Review of Delivery Charge Taxation
State and central GST officials, comprising the fitment committee, have revisited the taxation of delivery charges levied by food delivery platforms like Swiggy and Zomato. This review follows concerns raised by the Directorate General of GST Intelligence (DGGI) over the classification and taxation rate applied to delivery charges.
DGGI’s Argument on Classification
The DGGI had issued a notice last year questioning whether delivery charges, when bundled with food orders, should be considered part of the food supply.
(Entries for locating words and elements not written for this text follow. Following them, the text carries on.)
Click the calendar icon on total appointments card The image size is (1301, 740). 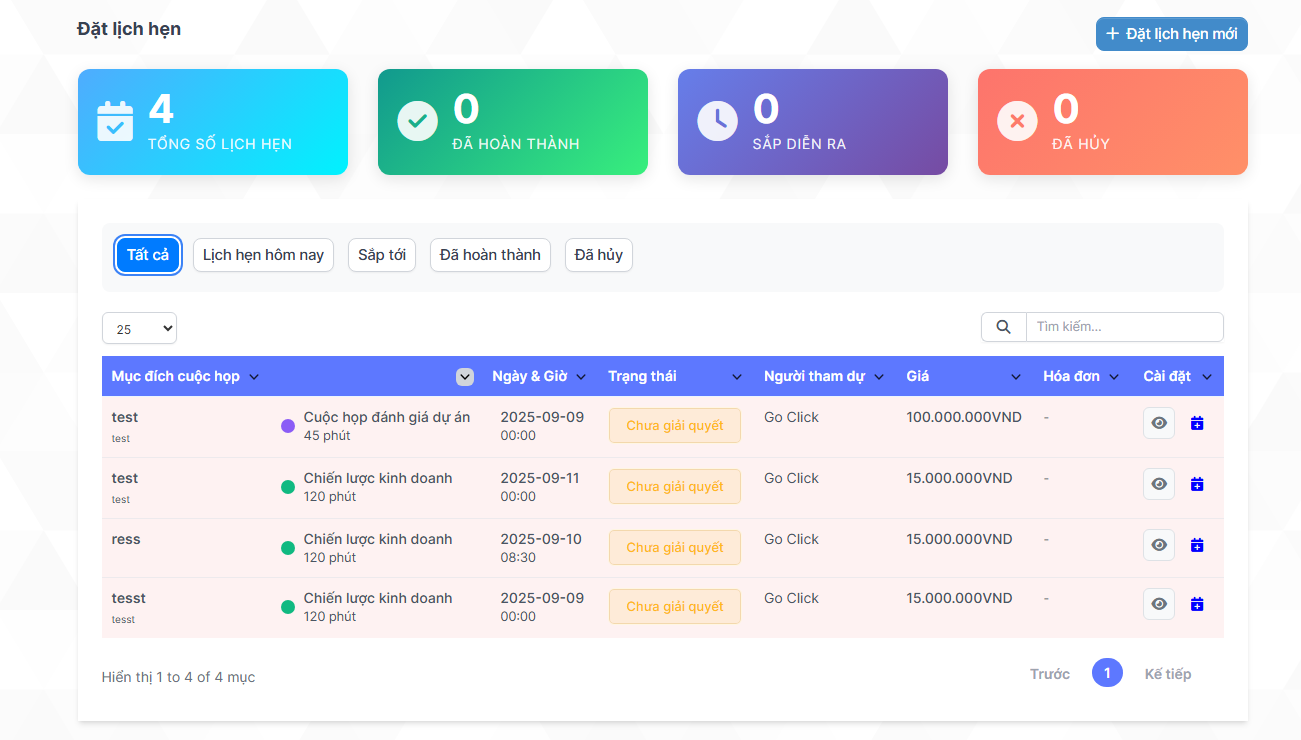(115, 122)
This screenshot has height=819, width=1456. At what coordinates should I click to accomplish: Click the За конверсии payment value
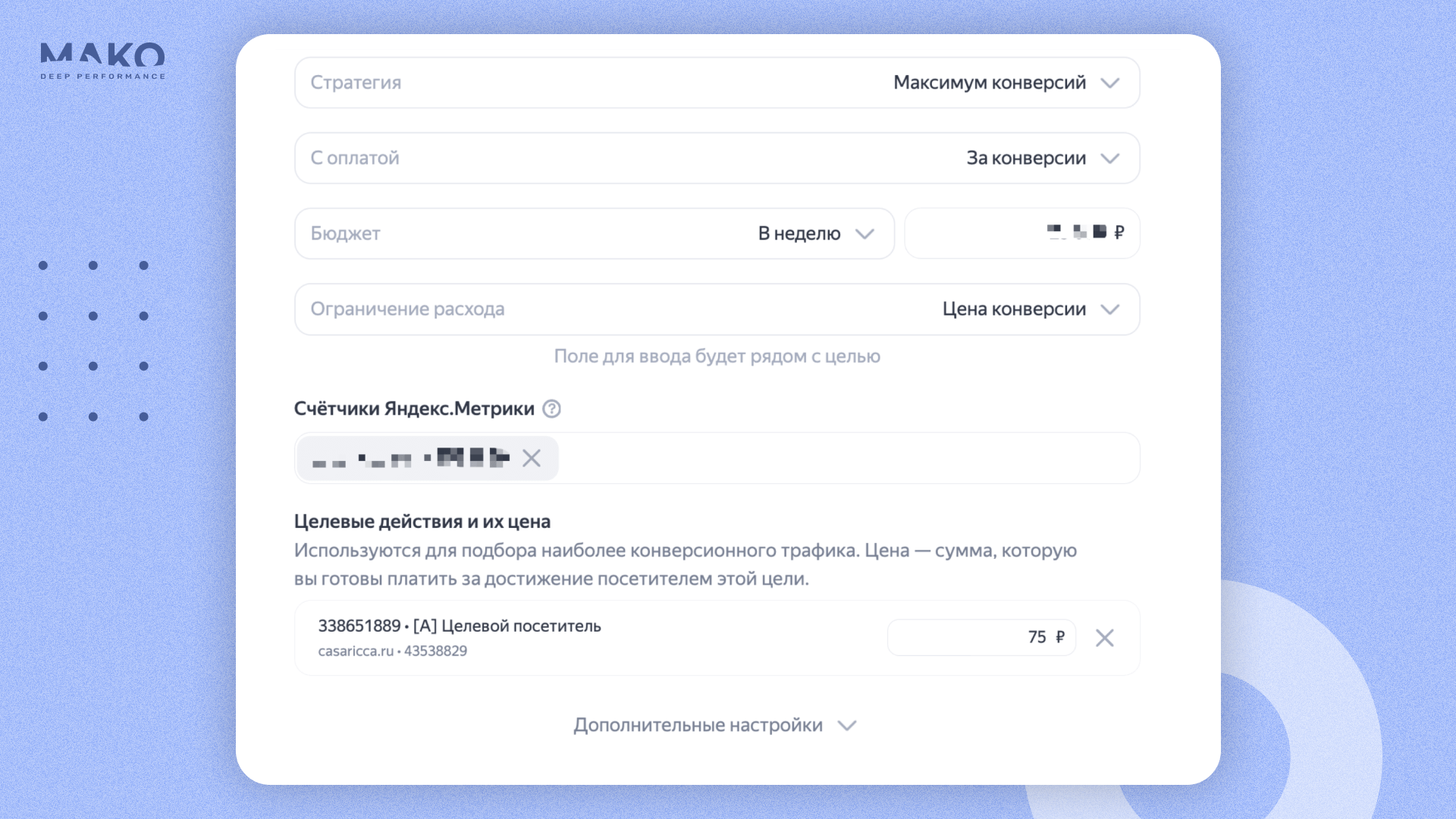tap(1025, 158)
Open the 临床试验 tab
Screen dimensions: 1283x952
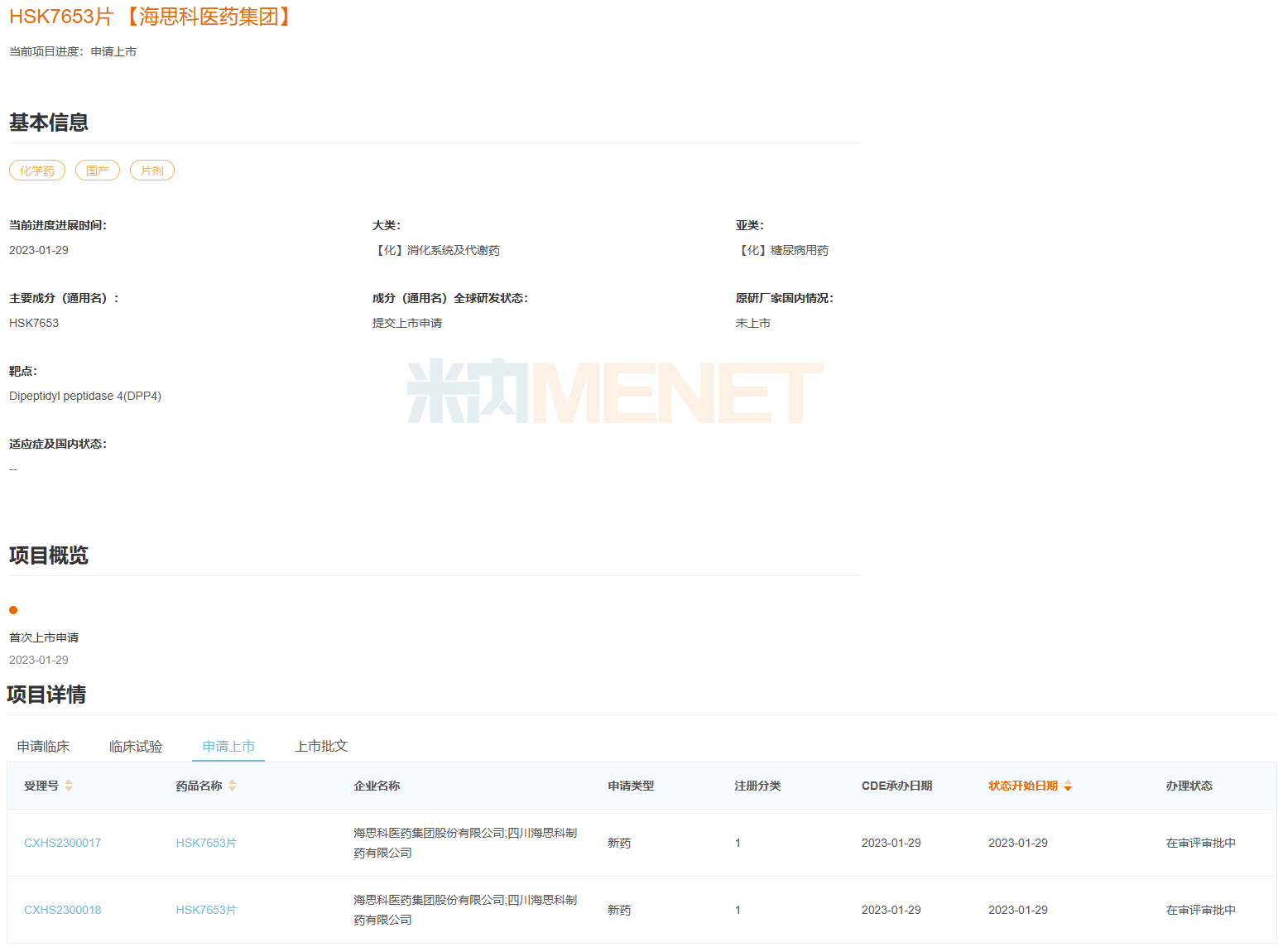136,746
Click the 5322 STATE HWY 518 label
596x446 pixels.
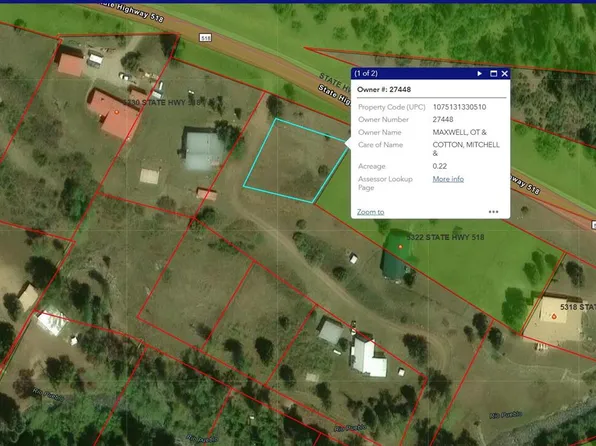(445, 237)
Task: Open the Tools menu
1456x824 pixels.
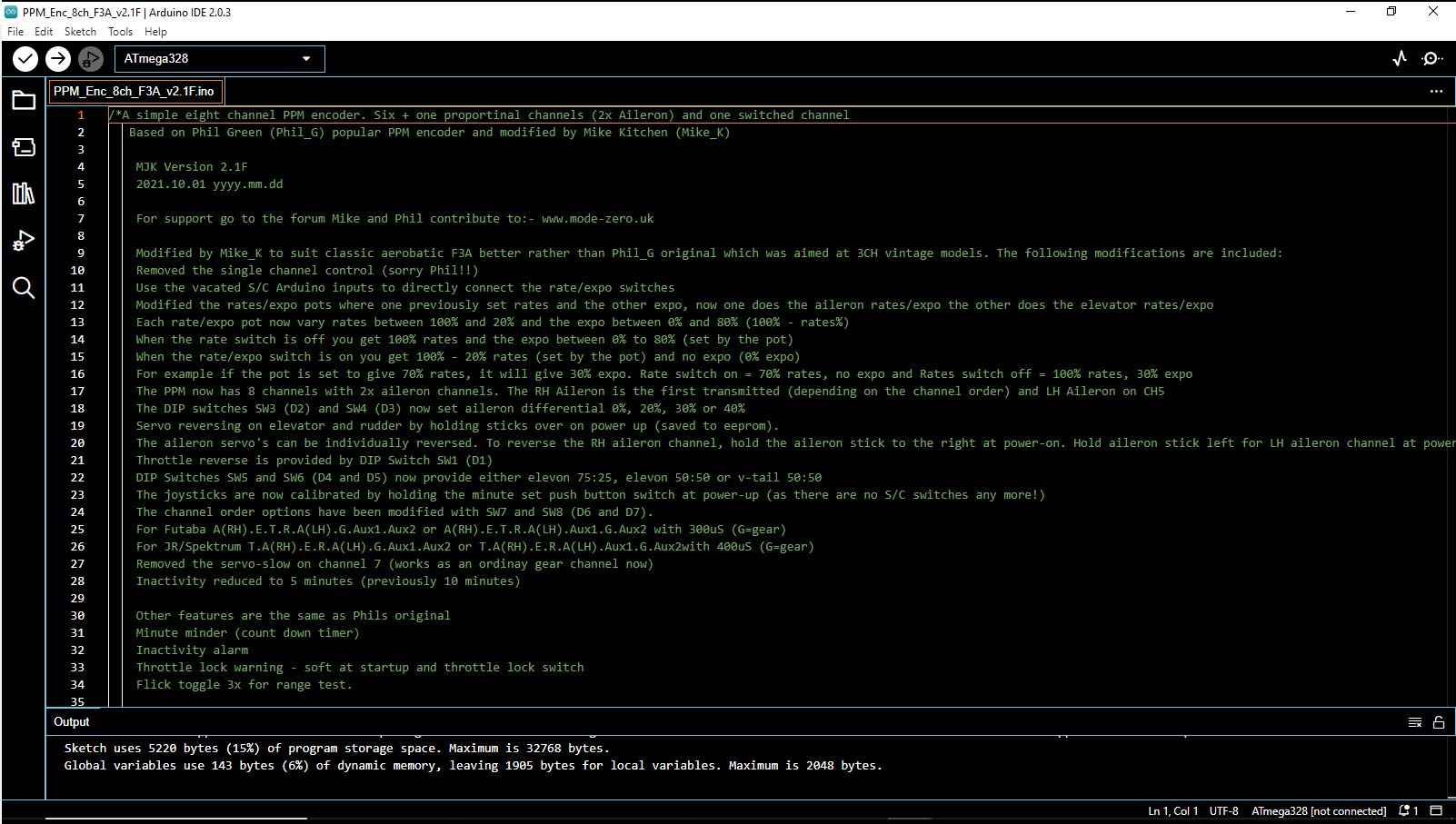Action: [120, 31]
The agency argued that such charges should be taxed at the higher GST rate of 18%, aligning with the taxation of food supplies under certain conditions.
GST Demands on Zomato and Swiggy
The review stems from significant GST demands issued to the platforms for the period from July 2017 to March 2023. Zomato has been asked to pay Rs 400 crore, while Swiggy faces a demand of Rs 350 crore. These demands highlight the magnitude of the issue and its potential financial implications for food delivery companies.
Implications of the Review
If delivery charges are classified as part of the food supply, it could lead to a uniform higher tax rate and increased compliance requirements for aggregators. This would also affect consumers, potentially increasing the cost of food delivery services.
This ongoing review reflects the government’s focus on ensuring clarity and consistency in GST policies, particularly for digital economy sectors like food delivery. The outcome will have implications for both the platforms and their customers.